### Data
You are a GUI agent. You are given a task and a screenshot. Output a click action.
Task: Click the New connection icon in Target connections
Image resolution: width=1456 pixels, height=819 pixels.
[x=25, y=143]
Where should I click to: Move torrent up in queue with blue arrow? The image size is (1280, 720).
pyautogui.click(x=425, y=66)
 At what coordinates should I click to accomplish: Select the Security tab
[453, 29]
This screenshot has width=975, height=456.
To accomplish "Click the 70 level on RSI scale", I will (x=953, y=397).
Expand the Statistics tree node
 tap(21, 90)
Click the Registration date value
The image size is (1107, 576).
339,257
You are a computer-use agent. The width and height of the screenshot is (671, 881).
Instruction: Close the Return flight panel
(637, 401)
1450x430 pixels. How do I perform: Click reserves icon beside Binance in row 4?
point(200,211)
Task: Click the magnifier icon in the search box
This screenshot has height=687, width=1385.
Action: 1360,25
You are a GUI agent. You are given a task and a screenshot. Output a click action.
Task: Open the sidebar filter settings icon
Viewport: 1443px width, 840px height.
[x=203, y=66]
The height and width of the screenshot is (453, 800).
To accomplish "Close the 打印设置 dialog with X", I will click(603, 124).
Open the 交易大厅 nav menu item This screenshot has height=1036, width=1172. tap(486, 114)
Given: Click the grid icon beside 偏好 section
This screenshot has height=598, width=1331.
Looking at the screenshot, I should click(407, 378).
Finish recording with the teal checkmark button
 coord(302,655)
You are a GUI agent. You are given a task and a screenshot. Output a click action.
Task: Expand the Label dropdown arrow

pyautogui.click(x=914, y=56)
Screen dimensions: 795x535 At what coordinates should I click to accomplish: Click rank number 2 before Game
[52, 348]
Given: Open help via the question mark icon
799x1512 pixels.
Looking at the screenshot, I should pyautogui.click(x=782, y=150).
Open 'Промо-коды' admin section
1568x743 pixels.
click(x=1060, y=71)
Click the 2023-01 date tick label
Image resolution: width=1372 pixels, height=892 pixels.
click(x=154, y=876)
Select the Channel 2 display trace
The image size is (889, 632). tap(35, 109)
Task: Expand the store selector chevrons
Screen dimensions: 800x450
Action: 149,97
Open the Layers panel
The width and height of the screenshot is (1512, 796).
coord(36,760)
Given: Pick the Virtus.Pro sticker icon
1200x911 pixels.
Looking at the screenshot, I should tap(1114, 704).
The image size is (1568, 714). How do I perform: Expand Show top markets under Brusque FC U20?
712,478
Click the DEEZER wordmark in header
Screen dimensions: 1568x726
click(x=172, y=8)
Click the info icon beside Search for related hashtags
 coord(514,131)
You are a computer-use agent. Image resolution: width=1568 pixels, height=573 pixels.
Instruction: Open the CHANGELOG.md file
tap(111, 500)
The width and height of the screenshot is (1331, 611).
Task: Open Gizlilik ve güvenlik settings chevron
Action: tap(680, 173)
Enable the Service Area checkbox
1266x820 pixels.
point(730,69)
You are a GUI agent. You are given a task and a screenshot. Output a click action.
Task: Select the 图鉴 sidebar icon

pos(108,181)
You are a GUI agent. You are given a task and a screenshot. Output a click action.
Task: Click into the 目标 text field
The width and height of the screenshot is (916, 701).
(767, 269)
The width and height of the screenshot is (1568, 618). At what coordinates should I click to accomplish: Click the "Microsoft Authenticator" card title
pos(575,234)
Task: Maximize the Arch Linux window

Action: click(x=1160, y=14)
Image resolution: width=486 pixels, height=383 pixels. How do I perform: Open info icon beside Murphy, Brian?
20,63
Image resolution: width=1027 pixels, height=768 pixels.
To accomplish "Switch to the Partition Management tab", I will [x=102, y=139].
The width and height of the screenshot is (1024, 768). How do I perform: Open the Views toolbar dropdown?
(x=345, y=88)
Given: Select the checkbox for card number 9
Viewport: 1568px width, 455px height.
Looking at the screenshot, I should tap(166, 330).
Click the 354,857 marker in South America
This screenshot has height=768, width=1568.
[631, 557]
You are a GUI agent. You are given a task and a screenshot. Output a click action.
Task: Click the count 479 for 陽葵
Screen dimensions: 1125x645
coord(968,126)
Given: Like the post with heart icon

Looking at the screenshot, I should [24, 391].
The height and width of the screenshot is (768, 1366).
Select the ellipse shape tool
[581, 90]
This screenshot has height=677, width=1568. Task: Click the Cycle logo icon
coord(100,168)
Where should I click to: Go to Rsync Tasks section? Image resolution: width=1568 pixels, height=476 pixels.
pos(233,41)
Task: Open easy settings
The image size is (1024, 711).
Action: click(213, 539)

### Task directions
Rewrite all of the material above, changing "GUI agent" to "screen agent" everywhere and leaving everything else as it is.

### Output of the exercise
You are a screen agent. You are given a task and a screenshot. Output a click action.
Task: Click the New connection icon in Target connections
Image resolution: width=1456 pixels, height=819 pixels.
[x=25, y=143]
Where should I click to: Move torrent up in queue with blue arrow? The image size is (1280, 720).
pyautogui.click(x=425, y=66)
 At what coordinates should I click to accomplish: Select the Security tab
[453, 29]
This screenshot has width=975, height=456.
To accomplish "Click the 70 level on RSI scale", I will (x=953, y=397).
Expand the Statistics tree node
 tap(21, 90)
Click the Registration date value
The image size is (1107, 576).
339,257
You are a computer-use agent. The width and height of the screenshot is (671, 881).
Instruction: Close the Return flight panel
(637, 401)
1450x430 pixels. How do I perform: Click reserves icon beside Binance in row 4?
point(200,211)
Task: Click the magnifier icon in the search box
This screenshot has height=687, width=1385.
Action: 1360,25
You are a screen agent. You are given a task and a screenshot. Output a click action.
Task: Open the sidebar filter settings icon
Viewport: 1443px width, 840px height.
[x=203, y=66]
The height and width of the screenshot is (453, 800).
To accomplish "Close the 打印设置 dialog with X", I will click(603, 124).
Open the 交易大厅 nav menu item This screenshot has height=1036, width=1172. tap(486, 114)
Given: Click the grid icon beside 偏好 section
This screenshot has height=598, width=1331.
Looking at the screenshot, I should click(407, 378).
Finish recording with the teal checkmark button
 coord(302,655)
You are a screen agent. You are given a task and a screenshot. Output a click action.
Task: Expand the Label dropdown arrow

pyautogui.click(x=914, y=56)
Screen dimensions: 795x535 At what coordinates should I click to accomplish: Click rank number 2 before Game
[52, 348]
Given: Open help via the question mark icon
799x1512 pixels.
Looking at the screenshot, I should pyautogui.click(x=782, y=150).
Open 'Промо-коды' admin section
1568x743 pixels.
click(x=1060, y=71)
Click the 2023-01 date tick label
Image resolution: width=1372 pixels, height=892 pixels.
click(x=154, y=876)
Select the Channel 2 display trace
The image size is (889, 632). tap(35, 109)
Task: Expand the store selector chevrons
Screen dimensions: 800x450
Action: 149,97
Open the Layers panel
The width and height of the screenshot is (1512, 796).
coord(36,760)
Given: Pick the Virtus.Pro sticker icon
1200x911 pixels.
Looking at the screenshot, I should tap(1114, 704).
The image size is (1568, 714). How do I perform: Expand Show top markets under Brusque FC U20?
712,478
Click the DEEZER wordmark in header
Screen dimensions: 1568x726
click(x=172, y=8)
Click the info icon beside Search for related hashtags
 coord(514,131)
You are a computer-use agent. Image resolution: width=1568 pixels, height=573 pixels.
Instruction: Open the CHANGELOG.md file
tap(111, 500)
The width and height of the screenshot is (1331, 611).
Task: Open Gizlilik ve güvenlik settings chevron
Action: tap(680, 173)
Enable the Service Area checkbox
1266x820 pixels.
point(730,69)
You are a screen agent. You are given a task and a screenshot. Output a click action.
Task: Select the 图鉴 sidebar icon

pos(108,181)
You are a screen agent. You are given a task and a screenshot. Output a click action.
Task: Click into the 目标 text field
The width and height of the screenshot is (916, 701).
(767, 269)
The width and height of the screenshot is (1568, 618). At what coordinates should I click to accomplish: Click the "Microsoft Authenticator" card title
pos(575,234)
Task: Maximize the Arch Linux window

Action: click(x=1160, y=14)
Image resolution: width=486 pixels, height=383 pixels. How do I perform: Open info icon beside Murphy, Brian?
20,63
Image resolution: width=1027 pixels, height=768 pixels.
To accomplish "Switch to the Partition Management tab", I will [x=102, y=139].
The width and height of the screenshot is (1024, 768). How do I perform: Open the Views toolbar dropdown?
(x=345, y=88)
Given: Select the checkbox for card number 9
Viewport: 1568px width, 455px height.
Looking at the screenshot, I should tap(166, 330).
Click the 354,857 marker in South America
This screenshot has height=768, width=1568.
[631, 557]
You are a screen agent. You are given a task and a screenshot. Output a click action.
Task: Click the count 479 for 陽葵
Screen dimensions: 1125x645
coord(968,126)
Given: Like the post with heart icon

Looking at the screenshot, I should [24, 391].
The height and width of the screenshot is (768, 1366).
Select the ellipse shape tool
[581, 90]
This screenshot has height=677, width=1568. Task: Click the Cycle logo icon
coord(100,168)
Where should I click to: Go to Rsync Tasks section? Image resolution: width=1568 pixels, height=476 pixels.
pos(233,41)
Task: Open easy settings
The image size is (1024, 711).
Action: click(213, 539)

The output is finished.